Page text:
##############################

One of the key things about “the future of mobile” is that there are two narratives. One narrative is very dystopian, society is breaking down…we’re becoming more individualistic. We’re alone in a crowd and our phones are turning us in on ourselves. The flip side is that the phone is liberating us and is allowing for new political, social formations. I think I fall on… depends on the latest news… but I think I fall on the middle of this spectrum of ideas. And I do, because for me, when technology initially comes out it becomes a straightjacket in a sense. It conditions us to be a certain way through its design and capabilities. Cultural anthropology teaches us that though it does impact us, our culture is also our viewpoint, a system of beliefs and dispositions; actually affect how we use these things. There is no universal reaction to mobile phones. That opens up to really interesting questions about the extent of cultural impact and what could it do into the future.

The question we are still wrestling with is whether it’s the device itself or what the device does. And I have a feeling it’s what the device does and the kind of world of big data that these cell phones connect us to.

When I think about the future of mobile phones, I think about how the future is going to be a diverse one. And within a certain set of parameters, allow us to call each other from anywhere. But as smartphones, it condenses a whole range of activities that used to be dispersed throughout our technological realm. So it’s a powerful device, and what we found with our preliminary work with teenagers in Washington DC, is that it is an intensely personal one. So people view these things as highly important and essential to them.

Now the question we are still wrestling with is whether it’s the device itself or what the device does. And I have a feeling it’s what the device does and the kind of world of big data that these cell phones connect us to. I say this as the device though a singular object, for many people is something that they are constantly upgrading such that individual phones don’t matter as much as having access to what the phone can do. One of the things that we are testing and working through is to what extent people see cell phones as a kind of prosthesis. An extra part of us. And more and more I think they are. Personally, I can forget my wallet, but if I forget my phone, then I go back to get it. And for me, it’s becoming harder and harder to remember what it was like without a phone. How I coordinated things, or recording micro-interactions, or coordinating with my wife about our children, all examples within a wider set.

The future of the phone itself

The future of the phone has to do with scale and speed. What we will find is that these things will be faster and have greater capacity. Just the other day I saw Sony is creating a contact lenses that can record things. These will make Google Glasses look like a model T to our current cars. A large clunky thing we will laugh about. I think mobile devices are going to be wearable and this is where my interest in science fiction comes out, but I think it is more than likely that they could very well be implantable. In this sense they will literally become a part of you. That will be a fuller realization of what Donna Haraway talks about in terms of us being cyborgs. She would argue that we already are cyborgs, in terms of our computers, and other devices. So I think the cell phone will become smaller and faster and implantable. The question is so if that is the case, what will it do to us? And this is where the thought experiment and speculation arises and if you look towards current trends and issues, there are some interesting possibilities and speculations.

Where I work in Papua New Guinea, the people there have a much more fluid sense of self. They have this perspective of humans being cyborgs… In the anthropological literature … we refer to this as partible personhood or someone being a “dividual” … people see themselves as being part of other people and other people are a part of them.

##############################

Instructions:
• 1. Determine whether each statement agrees with the passage on the future of mobile phones, answering yes or no and quoting the deciding words of the passage exactly. (a) The speaker places themselves at the dystopian end of the two narratives. (b) The preliminary work with teenagers took place in Washington DC. (c) The speaker would return to retrieve a forgotten phone.
• 2. Reproduce verbatim everything in the passage on the future of mobile phones from "When I think" down to "essential to them.".
The material placed after this point is separate from the passage on the future of mobile phones.

Recorded information:
##############################

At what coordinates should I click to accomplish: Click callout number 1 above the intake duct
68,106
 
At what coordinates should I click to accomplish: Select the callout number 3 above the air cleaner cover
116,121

##############################

Outputs:
• 1.
(a) No: "I think I fall on the middle of this spectrum of ideas."
(b) Yes: "what we found with our preliminary work with teenagers in Washington DC, is that it is an intensely personal one."
(c) Yes: "Personally, I can forget my wallet, but if I forget my phone, then I go back to get it."

• 2.
When I think about the future of mobile phones, I think about how the future is going to be a diverse one. And within a certain set of parameters, allow us to call each other from anywhere. But as smartphones, it condenses a whole range of activities that used to be dispersed throughout our technological realm. So it’s a powerful device, and what we found with our preliminary work with teenagers in Washington DC, is that it is an intensely personal one. So people view these things as highly important and essential to them.